Multiple Writers

(1) By pyarlath on 2025-01-03 08:35:02 [link] [source]

I am new to this forum, so please be adjusting of me if i ask some noob level questions.

Why cant sqlite have multiple writers?

My theoretical understanding is if you open a file in append only mode by 2 process, each process can append data without overwriting each other, now i further understand the support for append is weak in other systems apart from linux or may even differ, but then whats stopping to write a module with shared memory or file or something equivalent to maintain a counter and allocate exclusive space for different writers such that they dont overwrite each other in same file a little like MVCC but instead of version of same data its writing different data from different writers..

I understand there will be more issues internal to sqlite to manage other ds but i feel they can managed with some clever solution, the real limitation should be file cannot accept multiple writer, but they do in an append only mode..

Does this click some thought?

(2.1) By Gunter Hick (gunter_hick) on 2025-01-03 11:16:26 edited from 2.0 in reply to 1 [link] [source]

Not even big RDBM client/server systems can do multiple writers that affect the same data. They may have sophisticated locking capabilities down to record (or even field) level locks; this gives the illusion of supporting multiple writers, but only as long as there is no contention for locks. The moment that two "independant" writers want to update the same entity, this illusion breaks down and at least one of the writers is forced top roll back their transaction.

### REQUIREMENT 1
Shift every coordinate in the answers by -25 and write out the entries again, requests included. Begin at the line that has "Click the calendar icon for 21 Ara, Cmt", continue through the end of the entries, and leave out the pictures.

### INPUT FOR THIS TASK

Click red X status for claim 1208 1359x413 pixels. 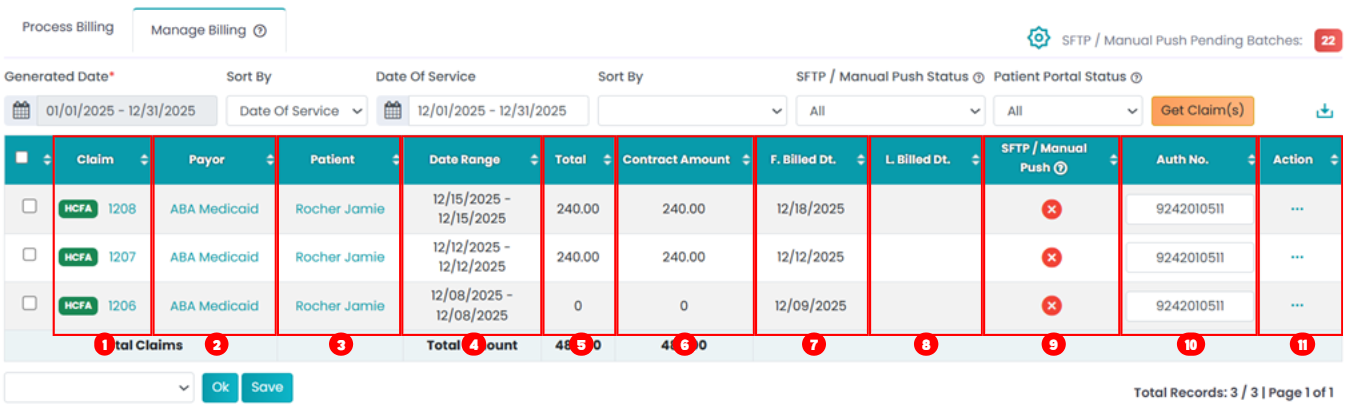1051,209

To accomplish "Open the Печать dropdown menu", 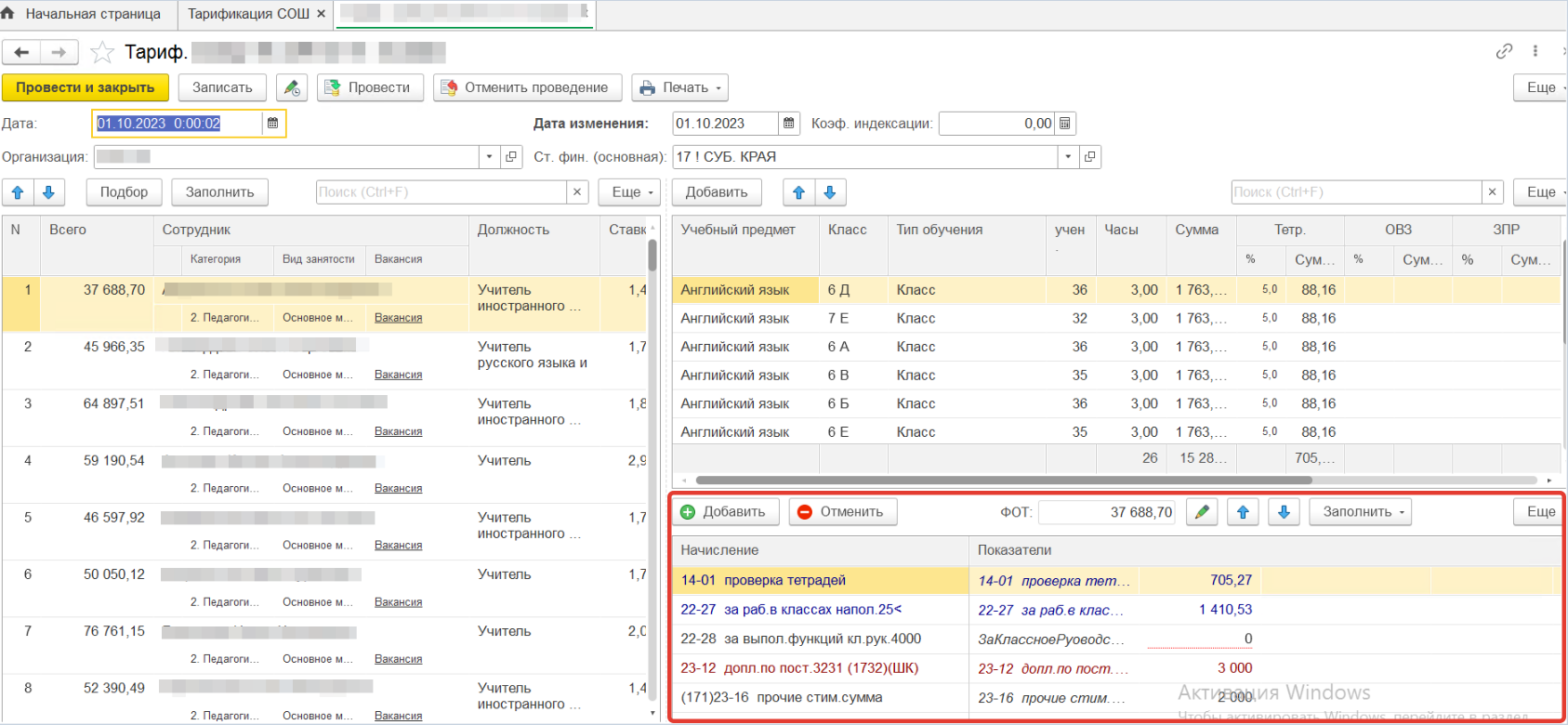I will tap(680, 87).
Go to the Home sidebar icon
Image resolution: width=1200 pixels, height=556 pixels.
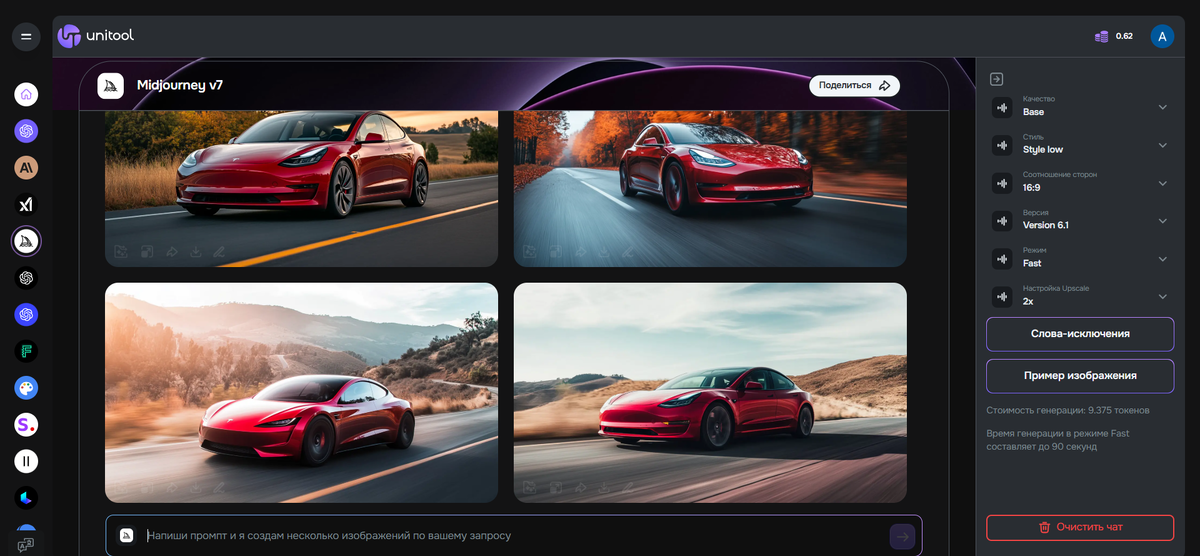pyautogui.click(x=26, y=95)
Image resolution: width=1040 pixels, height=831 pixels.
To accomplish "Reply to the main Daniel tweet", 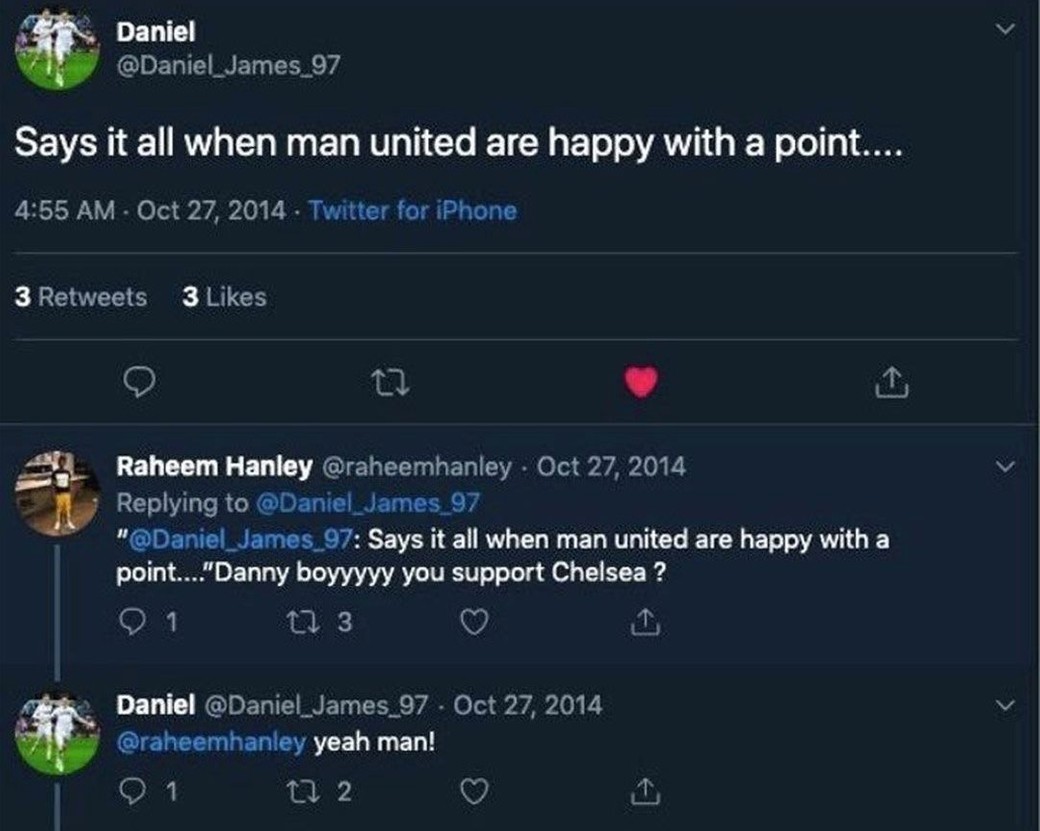I will coord(137,381).

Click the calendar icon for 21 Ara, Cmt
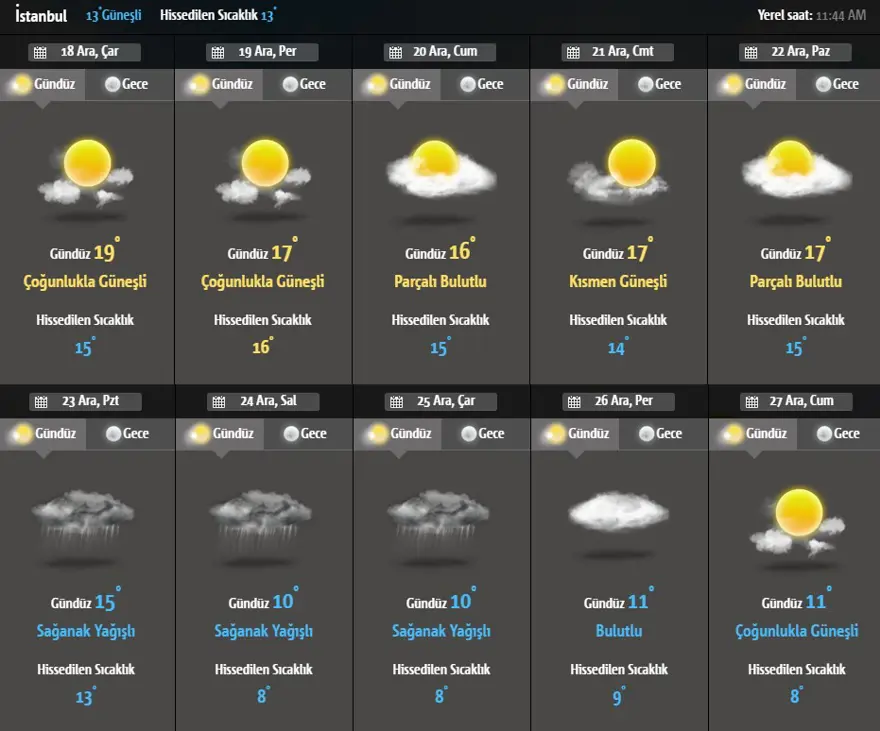coord(572,53)
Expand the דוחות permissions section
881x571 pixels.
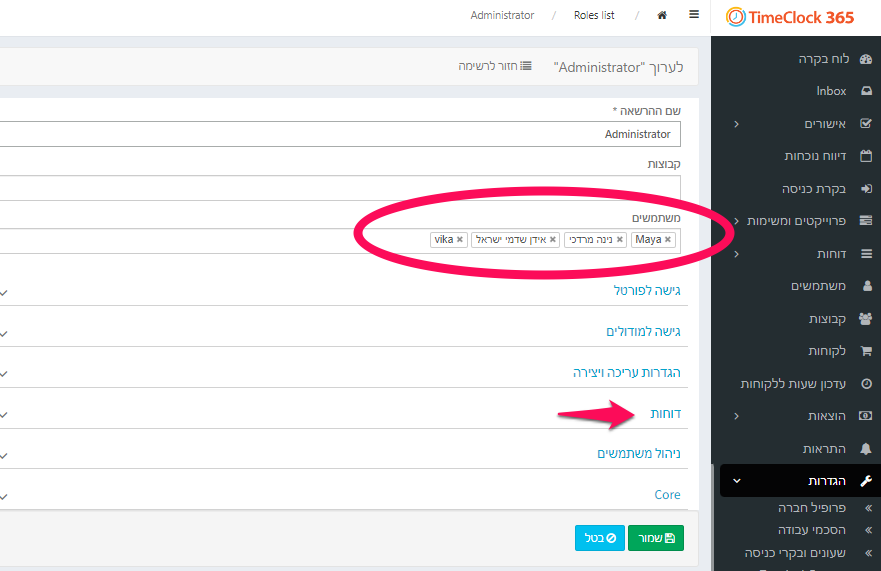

### REQUIREMENT 2
Quote the entire forum thread on multiple writers in SQLite, word for word.

### RIGHT ANSWER 1
Click the calendar icon for 21 Ara, Cmt
coord(547,28)
Expand the דוחות permissions section
881x571 pixels.

### RIGHT ANSWER 2
Multiple Writers

(1) By pyarlath on 2025-01-03 08:35:02 [link] [source]

I am new to this forum, so please be adjusting of me if i ask some noob level questions.

Why cant sqlite have multiple writers?

My theoretical understanding is if you open a file in append only mode by 2 process, each process can append data without overwriting each other, now i further understand the support for append is weak in other systems apart from linux or may even differ, but then whats stopping to write a module with shared memory or file or something equivalent to maintain a counter and allocate exclusive space for different writers such that they dont overwrite each other in same file a little like MVCC but instead of version of same data its writing different data from different writers..

I understand there will be more issues internal to sqlite to manage other ds but i feel they can managed with some clever solution, the real limitation should be file cannot accept multiple writer, but they do in an append only mode..

Does this click some thought?

(2.1) By Gunter Hick (gunter_hick) on 2025-01-03 11:16:26 edited from 2.0 in reply to 1 [link] [source]

Not even big RDBM client/server systems can do multiple writers that affect the same data. They may have sophisticated locking capabilities down to record (or even field) level locks; this gives the illusion of supporting multiple writers, but only as long as there is no contention for locks. The moment that two "independant" writers want to update the same entity, this illusion breaks down and at least one of the writers is forced top roll back their transaction.